Existem inúmeros motivos para celebrar o Dia Internacional da Mulher, todos os dias, nós mulheres, criamos grandes vitórias. Para o equilíbrio e bom funcionamento da sociedade precisamos estar ativas, precisamos estar na mesa onde grandes decisões são tomadas, precisamos continuar a desenvolver, pesquisar, educar, investir, gerir e comandar. Precisamos ser fortes sim e quebrar estereótipos. Não vamos permitir que tentem calar nossas vozes, para não incomodar, muito pelo contrário, não há mais espaço para tentar nos silenciar.

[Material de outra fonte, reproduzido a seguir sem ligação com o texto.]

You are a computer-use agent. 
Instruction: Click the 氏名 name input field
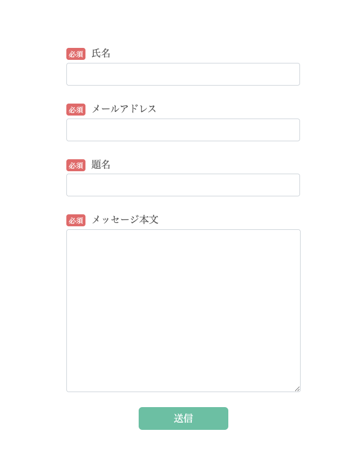(x=183, y=74)
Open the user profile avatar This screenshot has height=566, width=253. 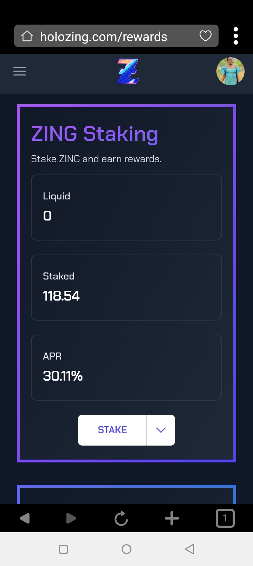coord(231,71)
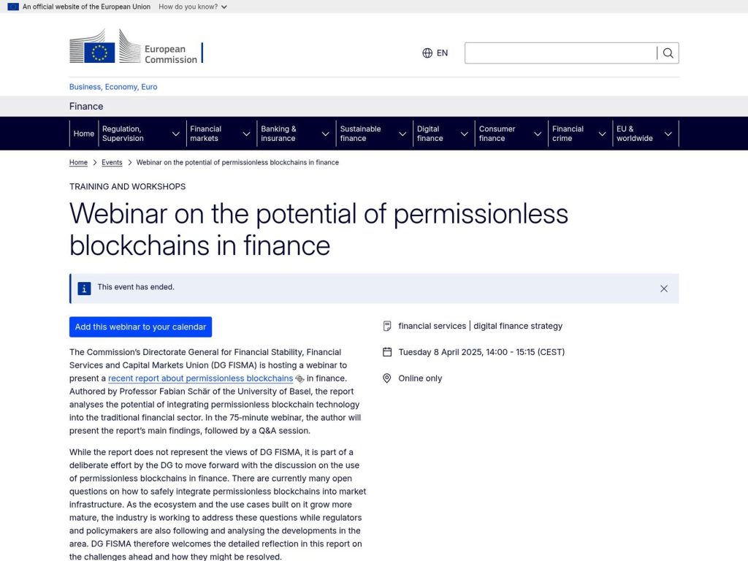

Que cada uma de nós continue fazendo sua parte, seja dentro da sua casa, na educação de suas filhas e filhos, no trabalho e na sua comunidade. Precisamos continuar tecendo nossa rede de apoio, dando umas as outras suporte e oportunidade, com mais amor e menos julgamento, mais compaixão e força para levantar aquela que cair, mesmo sabendo que somos todas diferentes umas das outras, mas ao mesmo tempo, sabendo que somos todas iguais.
Somos todas,
Mulheres.
Roberta Alimonda é advogada, ativista dos direitos humanos, mestre em Resolução de Disputas Internacionais (MIDS L.L.M) pela Universidade e Instituto de Pós-Graduação de Estudos Internacionais e de Desenvolvimento de Genebra (IHEID)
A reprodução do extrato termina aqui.